Return the lines below that contain the word "photo".

[[ Available data open ]]

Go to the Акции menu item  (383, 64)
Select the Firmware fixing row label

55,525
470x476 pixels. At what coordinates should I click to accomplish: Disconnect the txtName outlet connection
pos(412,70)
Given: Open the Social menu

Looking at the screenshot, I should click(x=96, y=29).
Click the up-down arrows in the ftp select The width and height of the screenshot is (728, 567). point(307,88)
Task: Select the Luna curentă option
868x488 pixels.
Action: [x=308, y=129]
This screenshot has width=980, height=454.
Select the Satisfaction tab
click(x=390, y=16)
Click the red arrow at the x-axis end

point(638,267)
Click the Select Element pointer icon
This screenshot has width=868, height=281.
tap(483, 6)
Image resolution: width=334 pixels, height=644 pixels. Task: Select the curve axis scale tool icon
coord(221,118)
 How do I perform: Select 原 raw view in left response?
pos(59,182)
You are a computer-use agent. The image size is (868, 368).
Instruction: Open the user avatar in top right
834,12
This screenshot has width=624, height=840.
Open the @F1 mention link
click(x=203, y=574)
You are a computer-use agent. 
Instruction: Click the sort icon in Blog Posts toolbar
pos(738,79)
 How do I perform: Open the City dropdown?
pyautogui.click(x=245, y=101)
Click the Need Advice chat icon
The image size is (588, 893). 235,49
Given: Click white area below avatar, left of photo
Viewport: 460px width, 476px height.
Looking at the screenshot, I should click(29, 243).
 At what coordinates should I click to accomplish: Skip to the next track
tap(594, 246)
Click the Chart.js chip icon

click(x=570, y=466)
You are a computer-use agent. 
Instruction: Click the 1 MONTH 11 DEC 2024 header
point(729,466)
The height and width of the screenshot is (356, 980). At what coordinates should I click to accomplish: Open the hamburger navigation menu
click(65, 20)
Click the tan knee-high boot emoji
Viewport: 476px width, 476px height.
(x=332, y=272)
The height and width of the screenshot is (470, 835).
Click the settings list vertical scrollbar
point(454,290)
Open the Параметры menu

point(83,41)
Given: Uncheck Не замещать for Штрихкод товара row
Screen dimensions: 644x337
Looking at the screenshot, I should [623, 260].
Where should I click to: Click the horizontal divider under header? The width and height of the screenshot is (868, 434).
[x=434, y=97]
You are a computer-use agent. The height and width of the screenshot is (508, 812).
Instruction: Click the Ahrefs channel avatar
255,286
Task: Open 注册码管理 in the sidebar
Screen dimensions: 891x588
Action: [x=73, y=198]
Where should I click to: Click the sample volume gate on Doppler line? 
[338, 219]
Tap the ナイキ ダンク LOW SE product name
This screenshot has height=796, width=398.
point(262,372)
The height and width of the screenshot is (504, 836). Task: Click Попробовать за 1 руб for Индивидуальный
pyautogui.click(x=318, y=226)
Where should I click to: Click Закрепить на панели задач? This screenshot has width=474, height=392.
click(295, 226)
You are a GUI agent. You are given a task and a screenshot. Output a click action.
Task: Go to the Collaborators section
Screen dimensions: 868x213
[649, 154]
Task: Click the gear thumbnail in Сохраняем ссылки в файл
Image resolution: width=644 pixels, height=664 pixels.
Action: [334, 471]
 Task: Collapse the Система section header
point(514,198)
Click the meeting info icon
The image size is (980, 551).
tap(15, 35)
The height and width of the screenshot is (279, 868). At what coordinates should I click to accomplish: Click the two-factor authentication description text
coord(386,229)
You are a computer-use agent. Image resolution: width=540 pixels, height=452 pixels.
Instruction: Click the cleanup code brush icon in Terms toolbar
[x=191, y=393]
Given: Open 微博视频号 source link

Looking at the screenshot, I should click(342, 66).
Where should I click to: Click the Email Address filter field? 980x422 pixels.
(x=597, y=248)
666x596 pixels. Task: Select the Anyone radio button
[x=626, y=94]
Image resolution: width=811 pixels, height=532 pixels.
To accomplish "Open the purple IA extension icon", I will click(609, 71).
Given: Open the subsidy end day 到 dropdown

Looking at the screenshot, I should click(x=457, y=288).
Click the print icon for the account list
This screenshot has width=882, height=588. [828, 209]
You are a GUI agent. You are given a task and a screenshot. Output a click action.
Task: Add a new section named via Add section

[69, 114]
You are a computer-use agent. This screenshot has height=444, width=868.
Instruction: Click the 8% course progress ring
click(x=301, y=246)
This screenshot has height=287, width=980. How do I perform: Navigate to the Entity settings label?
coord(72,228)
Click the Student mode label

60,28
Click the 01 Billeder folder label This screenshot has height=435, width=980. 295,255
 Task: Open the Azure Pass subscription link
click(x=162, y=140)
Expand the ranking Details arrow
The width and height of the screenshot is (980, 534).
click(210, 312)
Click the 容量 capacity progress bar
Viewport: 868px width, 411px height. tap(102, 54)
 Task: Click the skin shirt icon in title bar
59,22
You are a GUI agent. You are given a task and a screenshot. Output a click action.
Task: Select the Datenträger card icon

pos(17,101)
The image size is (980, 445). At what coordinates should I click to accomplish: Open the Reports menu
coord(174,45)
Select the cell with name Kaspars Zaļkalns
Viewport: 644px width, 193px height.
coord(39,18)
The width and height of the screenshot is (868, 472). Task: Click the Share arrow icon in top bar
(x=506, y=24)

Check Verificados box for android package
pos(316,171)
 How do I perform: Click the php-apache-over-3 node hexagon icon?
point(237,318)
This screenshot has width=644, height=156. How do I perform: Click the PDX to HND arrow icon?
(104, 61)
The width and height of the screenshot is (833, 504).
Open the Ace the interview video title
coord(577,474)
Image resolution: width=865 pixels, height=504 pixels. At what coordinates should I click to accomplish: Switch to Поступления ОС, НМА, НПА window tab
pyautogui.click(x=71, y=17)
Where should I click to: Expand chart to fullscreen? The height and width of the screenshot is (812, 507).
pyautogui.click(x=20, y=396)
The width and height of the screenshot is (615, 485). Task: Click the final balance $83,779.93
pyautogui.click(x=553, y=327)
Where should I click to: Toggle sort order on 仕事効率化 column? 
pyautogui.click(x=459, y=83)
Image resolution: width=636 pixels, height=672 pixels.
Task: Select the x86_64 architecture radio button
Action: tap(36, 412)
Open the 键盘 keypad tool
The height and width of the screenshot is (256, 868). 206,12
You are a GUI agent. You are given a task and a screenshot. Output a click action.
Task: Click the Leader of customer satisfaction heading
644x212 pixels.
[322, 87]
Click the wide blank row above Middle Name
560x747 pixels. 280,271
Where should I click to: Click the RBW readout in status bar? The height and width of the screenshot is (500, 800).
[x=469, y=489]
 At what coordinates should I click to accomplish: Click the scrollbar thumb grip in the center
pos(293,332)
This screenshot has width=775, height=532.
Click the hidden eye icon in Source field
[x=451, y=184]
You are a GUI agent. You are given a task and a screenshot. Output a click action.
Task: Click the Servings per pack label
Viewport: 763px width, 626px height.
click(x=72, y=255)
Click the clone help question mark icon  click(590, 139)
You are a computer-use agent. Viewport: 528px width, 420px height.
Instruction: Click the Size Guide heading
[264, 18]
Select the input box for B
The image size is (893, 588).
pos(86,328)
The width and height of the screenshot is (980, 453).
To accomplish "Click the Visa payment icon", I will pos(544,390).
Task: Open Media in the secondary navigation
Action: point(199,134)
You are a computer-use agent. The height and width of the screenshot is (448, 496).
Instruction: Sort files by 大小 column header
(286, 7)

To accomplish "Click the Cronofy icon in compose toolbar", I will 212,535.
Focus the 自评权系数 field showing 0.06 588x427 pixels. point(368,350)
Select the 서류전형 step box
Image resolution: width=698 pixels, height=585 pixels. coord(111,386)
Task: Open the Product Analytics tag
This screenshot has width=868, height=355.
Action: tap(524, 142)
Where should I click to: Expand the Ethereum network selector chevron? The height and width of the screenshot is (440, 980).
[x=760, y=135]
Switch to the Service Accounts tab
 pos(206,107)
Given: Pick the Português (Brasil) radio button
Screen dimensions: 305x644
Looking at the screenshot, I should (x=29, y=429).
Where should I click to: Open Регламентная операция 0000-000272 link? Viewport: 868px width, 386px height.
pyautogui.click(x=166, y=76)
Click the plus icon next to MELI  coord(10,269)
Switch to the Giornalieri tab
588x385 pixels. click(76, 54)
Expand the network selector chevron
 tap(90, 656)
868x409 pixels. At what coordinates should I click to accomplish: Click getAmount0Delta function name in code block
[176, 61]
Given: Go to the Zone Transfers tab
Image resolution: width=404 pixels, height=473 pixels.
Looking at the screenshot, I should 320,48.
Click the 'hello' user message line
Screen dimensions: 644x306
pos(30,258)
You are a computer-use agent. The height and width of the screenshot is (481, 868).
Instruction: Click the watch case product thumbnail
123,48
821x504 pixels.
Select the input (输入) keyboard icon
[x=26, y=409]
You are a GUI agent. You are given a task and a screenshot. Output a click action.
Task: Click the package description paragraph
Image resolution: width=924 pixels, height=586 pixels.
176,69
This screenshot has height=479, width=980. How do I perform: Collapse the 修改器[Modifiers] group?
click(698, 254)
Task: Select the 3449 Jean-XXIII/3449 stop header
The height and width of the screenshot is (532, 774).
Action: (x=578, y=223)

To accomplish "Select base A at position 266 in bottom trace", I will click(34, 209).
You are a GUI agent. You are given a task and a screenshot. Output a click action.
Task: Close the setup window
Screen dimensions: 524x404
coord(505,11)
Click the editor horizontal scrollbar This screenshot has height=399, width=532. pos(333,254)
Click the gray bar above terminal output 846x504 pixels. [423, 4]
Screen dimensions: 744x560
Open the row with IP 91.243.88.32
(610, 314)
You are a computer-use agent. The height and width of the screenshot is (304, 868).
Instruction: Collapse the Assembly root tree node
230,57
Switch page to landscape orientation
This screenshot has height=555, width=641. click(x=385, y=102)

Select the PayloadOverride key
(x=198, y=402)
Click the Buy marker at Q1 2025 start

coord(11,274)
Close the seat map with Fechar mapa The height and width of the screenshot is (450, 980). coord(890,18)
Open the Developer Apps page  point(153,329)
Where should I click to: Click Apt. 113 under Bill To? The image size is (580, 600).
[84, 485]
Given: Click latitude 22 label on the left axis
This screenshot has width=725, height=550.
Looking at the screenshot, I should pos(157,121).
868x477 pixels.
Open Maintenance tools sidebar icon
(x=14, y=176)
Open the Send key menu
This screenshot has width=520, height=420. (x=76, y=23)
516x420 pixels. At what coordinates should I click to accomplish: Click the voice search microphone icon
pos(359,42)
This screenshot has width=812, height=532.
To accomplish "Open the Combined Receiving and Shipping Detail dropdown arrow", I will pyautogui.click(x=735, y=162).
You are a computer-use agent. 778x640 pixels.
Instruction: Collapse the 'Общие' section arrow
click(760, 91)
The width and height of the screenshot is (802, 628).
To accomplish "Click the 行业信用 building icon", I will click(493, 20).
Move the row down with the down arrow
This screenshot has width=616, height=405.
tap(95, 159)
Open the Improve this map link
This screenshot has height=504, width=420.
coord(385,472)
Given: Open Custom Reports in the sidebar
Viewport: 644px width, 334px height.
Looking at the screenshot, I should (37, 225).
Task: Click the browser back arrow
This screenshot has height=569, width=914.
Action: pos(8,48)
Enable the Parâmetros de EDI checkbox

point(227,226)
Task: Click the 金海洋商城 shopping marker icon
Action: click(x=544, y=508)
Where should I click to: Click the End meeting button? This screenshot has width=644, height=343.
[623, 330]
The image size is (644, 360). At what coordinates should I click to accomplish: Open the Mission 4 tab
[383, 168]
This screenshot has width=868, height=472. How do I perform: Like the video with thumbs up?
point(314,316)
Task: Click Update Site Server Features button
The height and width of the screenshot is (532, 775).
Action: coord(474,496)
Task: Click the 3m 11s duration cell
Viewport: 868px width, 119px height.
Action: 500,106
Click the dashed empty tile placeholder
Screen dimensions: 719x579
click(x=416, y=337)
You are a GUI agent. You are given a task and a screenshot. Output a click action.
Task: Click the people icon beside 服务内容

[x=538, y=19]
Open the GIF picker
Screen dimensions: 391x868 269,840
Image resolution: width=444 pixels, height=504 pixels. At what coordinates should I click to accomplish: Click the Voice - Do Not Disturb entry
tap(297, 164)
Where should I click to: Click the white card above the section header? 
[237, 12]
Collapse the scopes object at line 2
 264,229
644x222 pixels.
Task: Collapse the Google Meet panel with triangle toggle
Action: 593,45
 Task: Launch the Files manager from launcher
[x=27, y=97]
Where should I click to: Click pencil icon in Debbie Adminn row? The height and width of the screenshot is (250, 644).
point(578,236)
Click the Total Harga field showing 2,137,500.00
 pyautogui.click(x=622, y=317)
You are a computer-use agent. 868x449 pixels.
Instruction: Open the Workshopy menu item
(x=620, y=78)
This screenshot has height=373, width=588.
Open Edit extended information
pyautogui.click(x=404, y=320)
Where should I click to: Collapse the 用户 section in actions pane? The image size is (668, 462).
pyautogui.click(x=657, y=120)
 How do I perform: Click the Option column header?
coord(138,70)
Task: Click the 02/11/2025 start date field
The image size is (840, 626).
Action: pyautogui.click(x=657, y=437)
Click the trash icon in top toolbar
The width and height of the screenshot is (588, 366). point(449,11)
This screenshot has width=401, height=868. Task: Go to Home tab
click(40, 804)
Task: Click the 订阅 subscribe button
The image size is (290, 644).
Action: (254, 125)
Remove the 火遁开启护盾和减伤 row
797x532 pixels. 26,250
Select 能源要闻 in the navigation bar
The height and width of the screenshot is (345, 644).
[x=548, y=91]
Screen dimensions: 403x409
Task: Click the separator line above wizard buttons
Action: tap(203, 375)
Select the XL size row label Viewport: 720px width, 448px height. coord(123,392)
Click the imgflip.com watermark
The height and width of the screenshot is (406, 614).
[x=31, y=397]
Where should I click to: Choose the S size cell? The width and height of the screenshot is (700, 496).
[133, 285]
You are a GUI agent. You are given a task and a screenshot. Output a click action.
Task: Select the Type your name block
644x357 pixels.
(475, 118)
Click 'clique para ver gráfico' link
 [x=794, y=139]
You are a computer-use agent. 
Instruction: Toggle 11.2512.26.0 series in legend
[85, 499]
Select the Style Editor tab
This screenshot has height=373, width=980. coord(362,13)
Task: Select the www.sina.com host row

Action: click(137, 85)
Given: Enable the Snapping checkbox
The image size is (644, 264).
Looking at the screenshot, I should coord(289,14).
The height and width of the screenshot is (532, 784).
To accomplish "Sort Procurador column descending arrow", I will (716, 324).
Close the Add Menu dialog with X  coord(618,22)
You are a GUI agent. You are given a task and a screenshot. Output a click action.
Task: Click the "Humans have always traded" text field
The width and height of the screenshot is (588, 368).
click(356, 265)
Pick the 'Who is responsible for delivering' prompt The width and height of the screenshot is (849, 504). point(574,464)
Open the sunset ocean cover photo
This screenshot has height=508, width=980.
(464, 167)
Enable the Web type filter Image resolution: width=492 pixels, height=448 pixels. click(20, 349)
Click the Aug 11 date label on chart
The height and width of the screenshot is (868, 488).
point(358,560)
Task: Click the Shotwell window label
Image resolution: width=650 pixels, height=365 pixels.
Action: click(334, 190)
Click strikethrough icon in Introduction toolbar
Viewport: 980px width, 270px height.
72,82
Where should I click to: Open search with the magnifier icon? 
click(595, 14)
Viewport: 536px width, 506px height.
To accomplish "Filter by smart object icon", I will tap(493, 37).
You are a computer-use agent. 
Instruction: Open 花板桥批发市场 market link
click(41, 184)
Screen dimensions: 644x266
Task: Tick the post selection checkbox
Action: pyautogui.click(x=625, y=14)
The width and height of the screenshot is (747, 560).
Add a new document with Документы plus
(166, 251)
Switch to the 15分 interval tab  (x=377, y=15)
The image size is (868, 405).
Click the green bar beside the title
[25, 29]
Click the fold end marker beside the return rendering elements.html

[[ Available data closed ]]

• _Answer to this task_
Given: Click white area below avatar, left of photo
Open the sunset ocean cover photo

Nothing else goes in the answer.